Pixel coordinate grounding data:
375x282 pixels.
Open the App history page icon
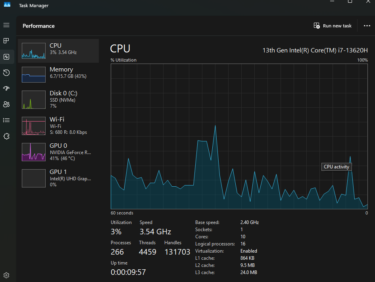click(6, 73)
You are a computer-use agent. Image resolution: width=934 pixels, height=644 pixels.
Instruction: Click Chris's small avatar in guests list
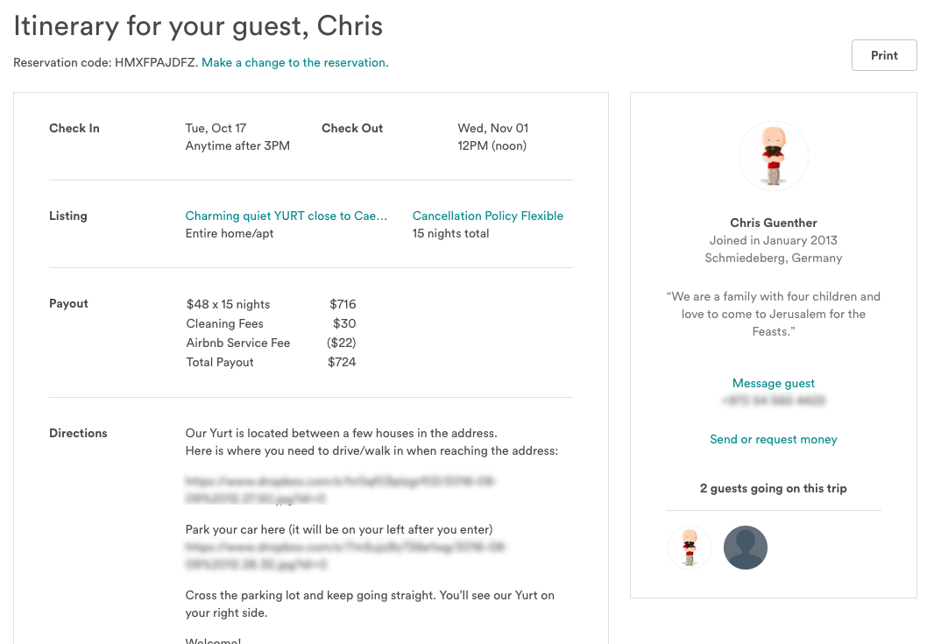coord(690,548)
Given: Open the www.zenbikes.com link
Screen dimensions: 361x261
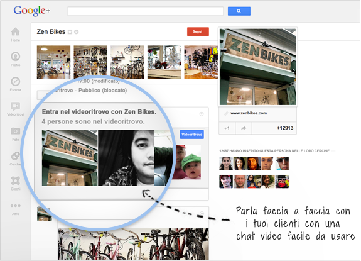Looking at the screenshot, I should click(249, 113).
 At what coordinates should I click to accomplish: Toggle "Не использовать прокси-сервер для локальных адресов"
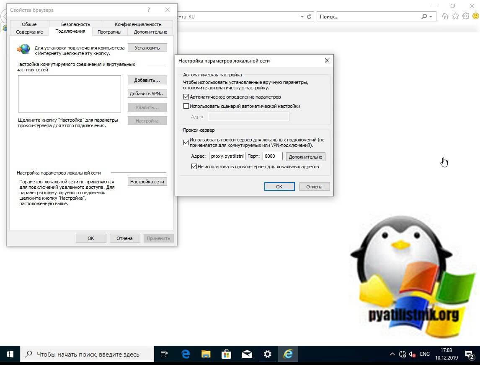point(194,167)
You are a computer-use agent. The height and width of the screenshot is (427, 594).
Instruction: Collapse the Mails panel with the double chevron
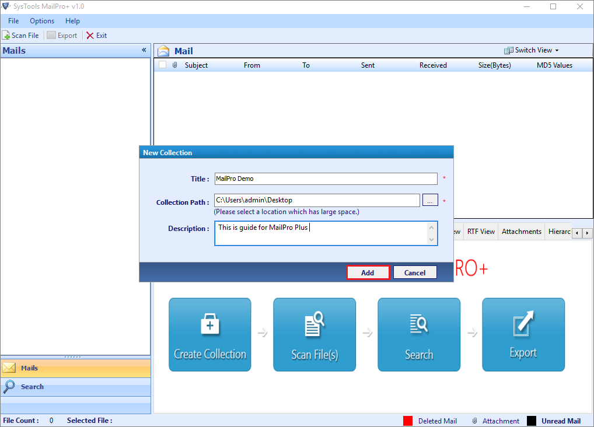144,50
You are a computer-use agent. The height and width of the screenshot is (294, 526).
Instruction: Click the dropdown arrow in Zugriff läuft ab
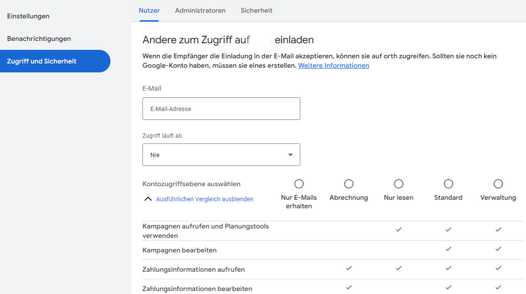click(x=291, y=155)
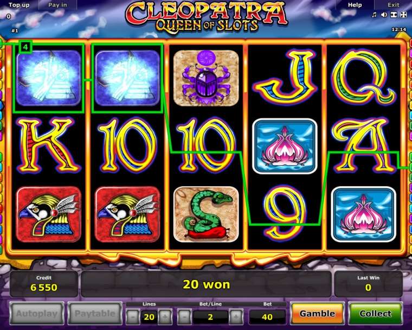
Task: Click the pink lotus symbol on reel four
Action: pos(285,147)
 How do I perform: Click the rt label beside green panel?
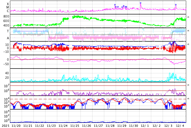pyautogui.click(x=188, y=17)
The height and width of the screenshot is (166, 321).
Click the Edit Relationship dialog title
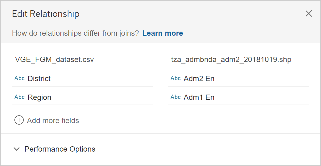pyautogui.click(x=46, y=14)
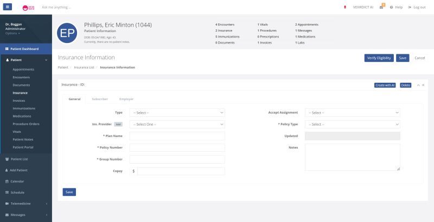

→ Work required
Return exactly the lines from the line with "At what coordinates" through the last line of the data above, both included; pictures do not go in the answer.

→ Exercise result
 At what coordinates should I click to accomplish: Toggle "Не использовать прокси-сервер для локальных адресов"
point(194,167)
You are a computer-use agent. The height and width of the screenshot is (427, 594).
Instruction: Collapse the Mails panel with the double chevron
144,50
You are a computer-use agent. The height and width of the screenshot is (294, 526).
Instruction: Click the dropdown arrow in Zugriff läuft ab
click(x=291, y=155)
Task: Click the pink lotus symbol on reel four
Action: pos(285,147)
 How do I perform: Click the rt label beside green panel?
pyautogui.click(x=188, y=17)
The height and width of the screenshot is (166, 321).
Click the Edit Relationship dialog title
pyautogui.click(x=46, y=14)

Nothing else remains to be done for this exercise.